During the course of hearing, the concerned authorities informed the Division Bench of the High Court that there were approximately 127 encroachers on whom the first and second eviction notices had been served on November 21, 2017 and December 6, 2017 respectively that too after the filing of PIL.
On August 29, 2018, the Division Bench comprising of Justice Dhiraj Singh Thakur and Justice Sindhu Sharma was informed that responses were filed to the notices based upon which the authorities have to take an appropriate decision.
It was also submitted before the DB on August 29, 2018 by the Senior Additional Advocate General that some of the persons on whom notices were issued had produced documents claiming ownership of the land. It was thus requested that for concluding this process some time was required so that the genuine owners of land might not suffer and the same may not lead to unwanted litigation.
However, the DB in its August 29, 2018 order observed: “We cannot convince ourselves into believing that in all cases with regard to 127 persons, the Forest Department could have a difficulty in deciding as to whether he is an encroacher or a genuine owner of the land”.

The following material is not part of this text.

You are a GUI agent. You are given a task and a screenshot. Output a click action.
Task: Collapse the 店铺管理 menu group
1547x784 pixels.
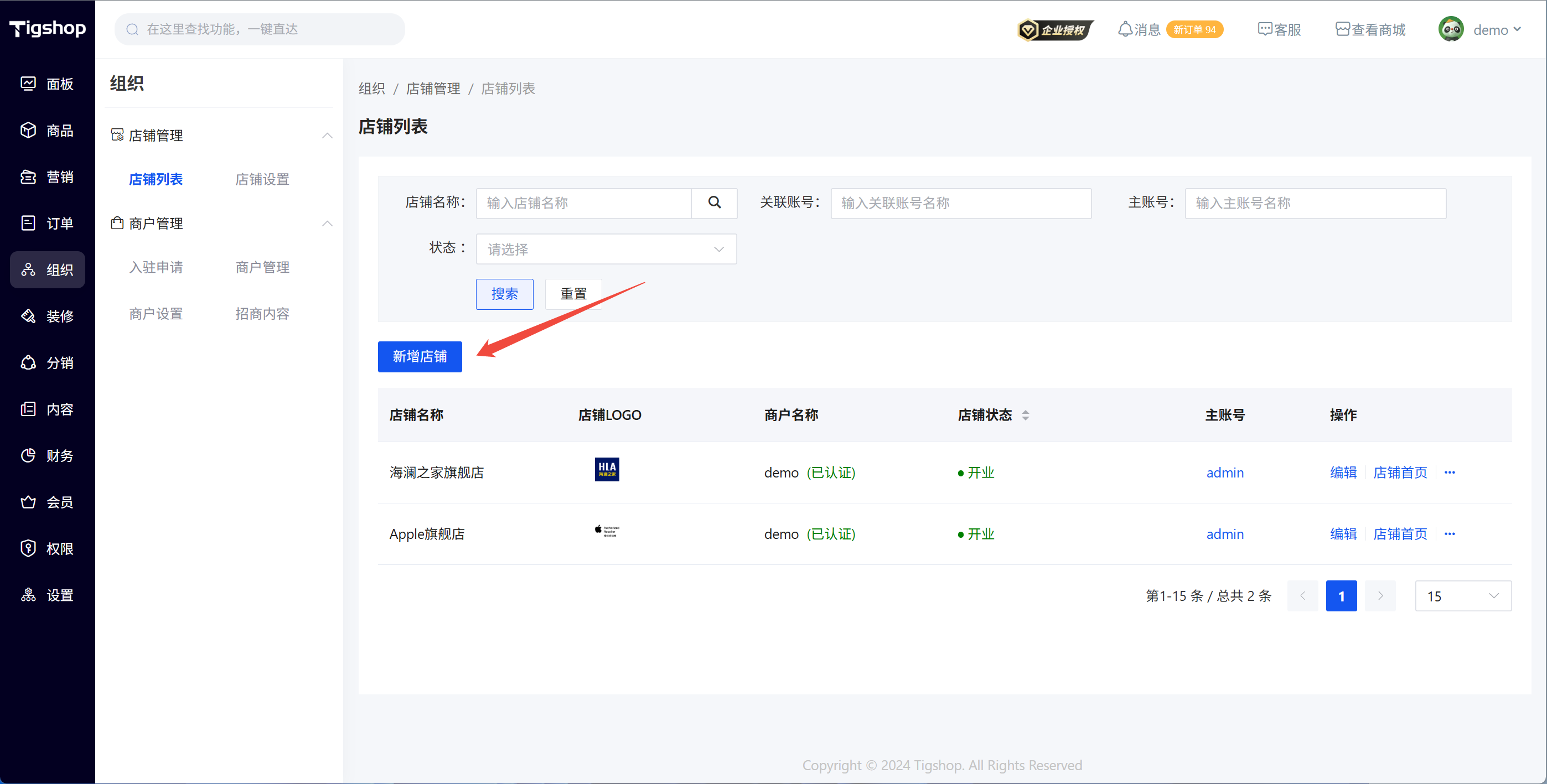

While pointing towards order dated February 16, 2018 whereby Deputy Commissioner Poonch was directed to complete the process of verification as early as possible but not later than four weeks, the DB on August 29, 2018 further observed, “we are pained to see that despite the expiry of more than six months nothing fruitful has emerged. Accordingly, the Deputy Commissioner Poonch is directed to file detailed affidavit as to what precisely he had done in regard to the cases of 127 persons over a period of six months”.
On July 17, 2019, the DB directed the Deputy Commissioner Poonch and Senior Superintendent of Police Poonch to provide the requisite support to ensure the eviction of the unauthorized occupants and the relevant date on which the eviction drive was to be conducted shall not be later than one month.
When the PIL came up for hearing on September 4, 2019, the DB comprising of Justice Rashid Ali Dar and Justice Rajesh Bindal observed, “it is sad state of affairs that learned counsels for the State always seek time to apprise the court about the latest position as if the cases are listed only for adjournments”.
Few days back when the PIL again came up for hearing, the DB comprising of Chief Justice Gita Mittal and Justice Rajesh Bindal observed, “the important issue of eviction of 127 encroachers of forest land is pending in this court since 2017”, adding “the Deputy Commissioner Poonch in the status report dated September 18, 2019 has put blame on the prevailing law and order situation in the State particularly in district Poonch for not initiating action for removal of the encroachments”.
“The removal of the encroachers is one aspect of the matter and equally, if not more important, aspect is preservation of the existing land which is in the possession of the Forest Authorities. This has not even begun to engage the attention of the authorities”, DB said, adding “in this regard, not only should there be proper documentary records of the forest land maintained and preserved but also proper maps, videography of the land as well as protective measures as fencing/ putting boundary walls etc have to be examined wherever possible”.
The DB headed by Chief Justice remarked, “it is really deeply distressing to note that no measures are at all being taken to protect the forest land”. Accordingly, Chief Conservator Forest, Circle Poonch was directed to place a status report regarding the measures in this regard before December 18, 2019.
“In case aspects with regard to the preservation and maintenance of the forest cover have not been explored, the Chief Conservator Forest, Circle Poonch shall examine the matter and place a time bound action plan before this court within which all these steps shall be undertaken”, the DB further directed and said that the exercise shall be completed before the next date of hearing.
All this clearly indicates that two years is not sufficient period for the Forest Department to remove encroachments from one compartment only. If such is the approach towards 1400 kanals of land what could be the pace of removal of encroachments from forest land in other parts of the Union Territory of Jammu and Kashmir can be easily gauged.
The dilly-dallying approach in removal of encroachments in one particular village is notwithstanding the fact that on the directions of the Division Bench of the High Court copies of the orders were furnished to the Chief Secretary as well as Commissioner/Secretary to Government, Forest Department for strict compliance of the orders.